Segment Start: Given data

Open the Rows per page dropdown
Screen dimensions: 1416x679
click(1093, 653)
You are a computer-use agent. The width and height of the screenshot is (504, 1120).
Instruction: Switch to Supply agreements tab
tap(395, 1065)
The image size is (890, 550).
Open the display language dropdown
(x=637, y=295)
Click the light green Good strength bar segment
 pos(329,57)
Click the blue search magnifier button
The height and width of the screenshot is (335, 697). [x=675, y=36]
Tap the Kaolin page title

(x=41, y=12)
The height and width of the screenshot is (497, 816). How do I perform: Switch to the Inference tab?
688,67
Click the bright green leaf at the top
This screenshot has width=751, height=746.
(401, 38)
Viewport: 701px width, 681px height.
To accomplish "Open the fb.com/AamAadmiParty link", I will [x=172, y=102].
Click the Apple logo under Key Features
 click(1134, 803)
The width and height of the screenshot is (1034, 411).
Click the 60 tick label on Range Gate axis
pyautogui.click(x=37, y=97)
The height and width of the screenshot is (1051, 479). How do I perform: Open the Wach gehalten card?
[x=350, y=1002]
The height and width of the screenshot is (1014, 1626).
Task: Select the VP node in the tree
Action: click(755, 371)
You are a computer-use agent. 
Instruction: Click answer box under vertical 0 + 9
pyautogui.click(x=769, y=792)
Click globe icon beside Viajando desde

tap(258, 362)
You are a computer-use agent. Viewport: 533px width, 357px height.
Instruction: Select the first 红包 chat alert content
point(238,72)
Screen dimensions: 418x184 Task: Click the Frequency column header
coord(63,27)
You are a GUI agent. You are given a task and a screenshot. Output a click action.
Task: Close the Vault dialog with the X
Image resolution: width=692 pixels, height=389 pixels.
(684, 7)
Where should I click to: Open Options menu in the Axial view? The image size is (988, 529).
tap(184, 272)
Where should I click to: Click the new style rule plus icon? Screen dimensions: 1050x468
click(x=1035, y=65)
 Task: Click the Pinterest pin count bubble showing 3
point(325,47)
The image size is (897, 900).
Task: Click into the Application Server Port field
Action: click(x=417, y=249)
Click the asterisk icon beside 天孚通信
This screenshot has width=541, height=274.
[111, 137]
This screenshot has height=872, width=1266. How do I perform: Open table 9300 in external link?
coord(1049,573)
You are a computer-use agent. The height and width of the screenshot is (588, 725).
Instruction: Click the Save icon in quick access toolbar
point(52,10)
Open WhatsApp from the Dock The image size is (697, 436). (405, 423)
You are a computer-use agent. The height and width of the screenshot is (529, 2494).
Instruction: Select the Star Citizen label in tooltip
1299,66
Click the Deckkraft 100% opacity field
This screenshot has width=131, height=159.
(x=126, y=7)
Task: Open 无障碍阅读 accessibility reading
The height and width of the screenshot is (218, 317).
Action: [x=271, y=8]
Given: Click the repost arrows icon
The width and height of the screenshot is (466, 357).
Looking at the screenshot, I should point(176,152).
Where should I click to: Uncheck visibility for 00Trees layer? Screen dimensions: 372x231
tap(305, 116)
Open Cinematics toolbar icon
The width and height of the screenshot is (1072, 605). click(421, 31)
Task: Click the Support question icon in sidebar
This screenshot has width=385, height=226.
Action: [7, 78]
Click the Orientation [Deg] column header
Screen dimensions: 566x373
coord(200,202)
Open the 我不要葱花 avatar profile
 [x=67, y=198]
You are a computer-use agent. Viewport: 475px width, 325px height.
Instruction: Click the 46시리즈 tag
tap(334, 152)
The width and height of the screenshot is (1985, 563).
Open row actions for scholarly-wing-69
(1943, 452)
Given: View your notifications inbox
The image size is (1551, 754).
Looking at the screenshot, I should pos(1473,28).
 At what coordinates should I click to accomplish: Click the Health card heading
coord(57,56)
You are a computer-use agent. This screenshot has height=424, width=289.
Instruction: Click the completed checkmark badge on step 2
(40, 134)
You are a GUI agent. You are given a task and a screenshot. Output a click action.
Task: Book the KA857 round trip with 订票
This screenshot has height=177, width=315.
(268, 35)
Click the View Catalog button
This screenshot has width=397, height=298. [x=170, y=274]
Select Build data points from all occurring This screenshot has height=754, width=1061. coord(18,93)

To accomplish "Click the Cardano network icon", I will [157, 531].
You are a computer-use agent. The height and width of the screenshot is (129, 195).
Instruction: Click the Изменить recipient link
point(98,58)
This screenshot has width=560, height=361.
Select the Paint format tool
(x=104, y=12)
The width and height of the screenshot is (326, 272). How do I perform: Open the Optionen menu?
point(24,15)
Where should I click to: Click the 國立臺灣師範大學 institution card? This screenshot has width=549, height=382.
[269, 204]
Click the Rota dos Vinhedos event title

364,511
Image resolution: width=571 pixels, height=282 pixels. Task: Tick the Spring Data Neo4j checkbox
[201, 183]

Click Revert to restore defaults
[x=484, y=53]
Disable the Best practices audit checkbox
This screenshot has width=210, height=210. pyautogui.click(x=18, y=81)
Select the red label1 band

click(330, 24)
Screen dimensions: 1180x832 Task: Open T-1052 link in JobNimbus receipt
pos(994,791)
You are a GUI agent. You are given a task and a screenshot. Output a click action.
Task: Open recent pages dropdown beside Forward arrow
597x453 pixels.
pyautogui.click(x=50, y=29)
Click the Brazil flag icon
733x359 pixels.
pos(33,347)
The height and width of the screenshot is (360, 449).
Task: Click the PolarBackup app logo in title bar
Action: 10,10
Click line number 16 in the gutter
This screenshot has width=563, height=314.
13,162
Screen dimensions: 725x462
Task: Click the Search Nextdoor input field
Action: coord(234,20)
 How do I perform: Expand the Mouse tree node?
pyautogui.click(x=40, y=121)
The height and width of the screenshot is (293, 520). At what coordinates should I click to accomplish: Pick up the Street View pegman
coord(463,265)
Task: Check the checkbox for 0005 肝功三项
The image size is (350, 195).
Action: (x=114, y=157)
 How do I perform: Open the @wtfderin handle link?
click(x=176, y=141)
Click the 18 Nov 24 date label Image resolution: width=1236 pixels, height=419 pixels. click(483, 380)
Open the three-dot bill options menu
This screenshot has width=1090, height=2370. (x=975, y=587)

Segment End: Given data

• **Work task**
The range runs from the line above containing "At what coordinates should I click to accomplish: Click" to the line containing "is (129, 195).", inclusive. Restate those lines word for word and no others.

• **Task solution**
 At what coordinates should I click to accomplish: Click the Health card heading
coord(57,56)
You are a computer-use agent. This screenshot has height=424, width=289.
Instruction: Click the completed checkmark badge on step 2
(40, 134)
You are a GUI agent. You are given a task and a screenshot. Output a click action.
Task: Book the KA857 round trip with 订票
This screenshot has height=177, width=315.
(268, 35)
Click the View Catalog button
This screenshot has width=397, height=298. [x=170, y=274]
Select Build data points from all occurring This screenshot has height=754, width=1061. coord(18,93)

To accomplish "Click the Cardano network icon", I will [157, 531].
You are a computer-use agent. The height and width of the screenshot is (129, 195).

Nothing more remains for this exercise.